→ **HOW TO COMPLETE THIS TASK**: Please output the listing below character for character and omit the images.

→ **DATA FOR THIS EXERCISE**:
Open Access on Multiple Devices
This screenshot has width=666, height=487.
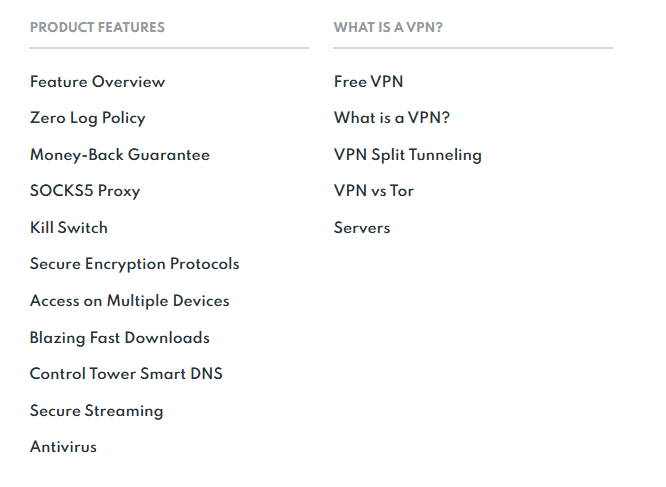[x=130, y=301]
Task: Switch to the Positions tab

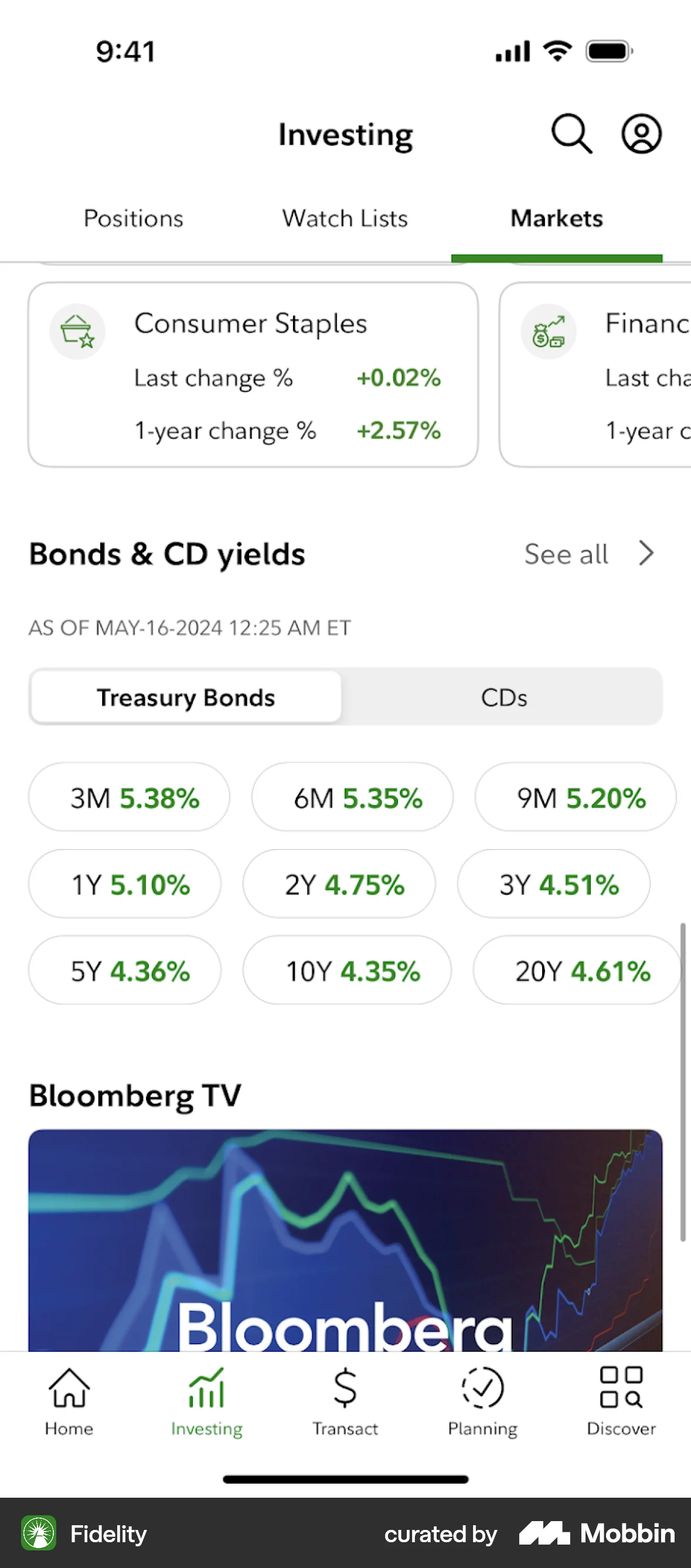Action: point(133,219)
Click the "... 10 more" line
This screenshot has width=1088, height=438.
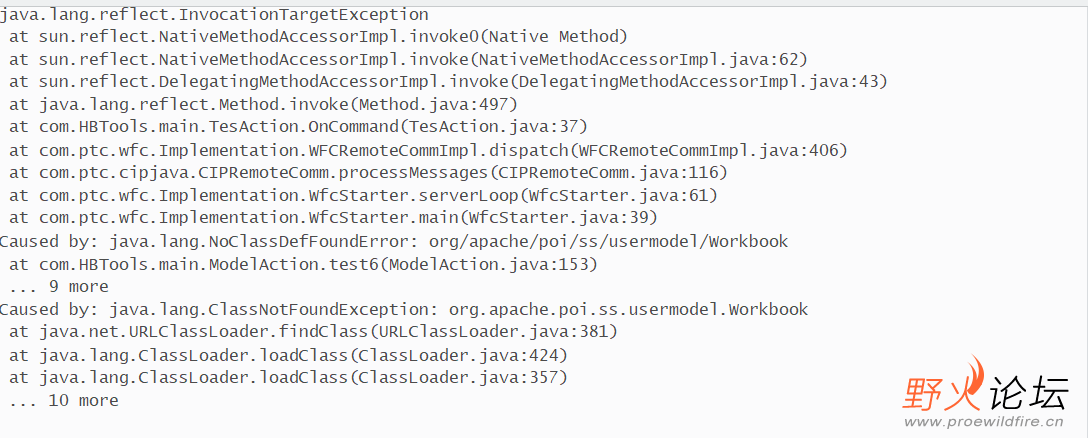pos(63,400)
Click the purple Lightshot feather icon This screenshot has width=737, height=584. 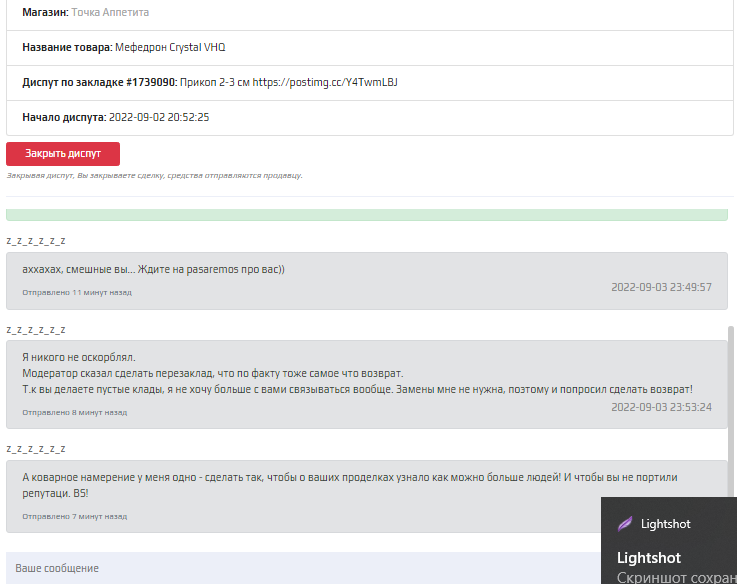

→ **TASK ANSWER**:
Open Access on Multiple Devices
This screenshot has width=666, height=487.
[x=130, y=301]
Task: Switch to the Positions tab

Action: point(133,219)
Click the "... 10 more" line
This screenshot has width=1088, height=438.
pos(63,400)
Click the purple Lightshot feather icon This screenshot has width=737, height=584. 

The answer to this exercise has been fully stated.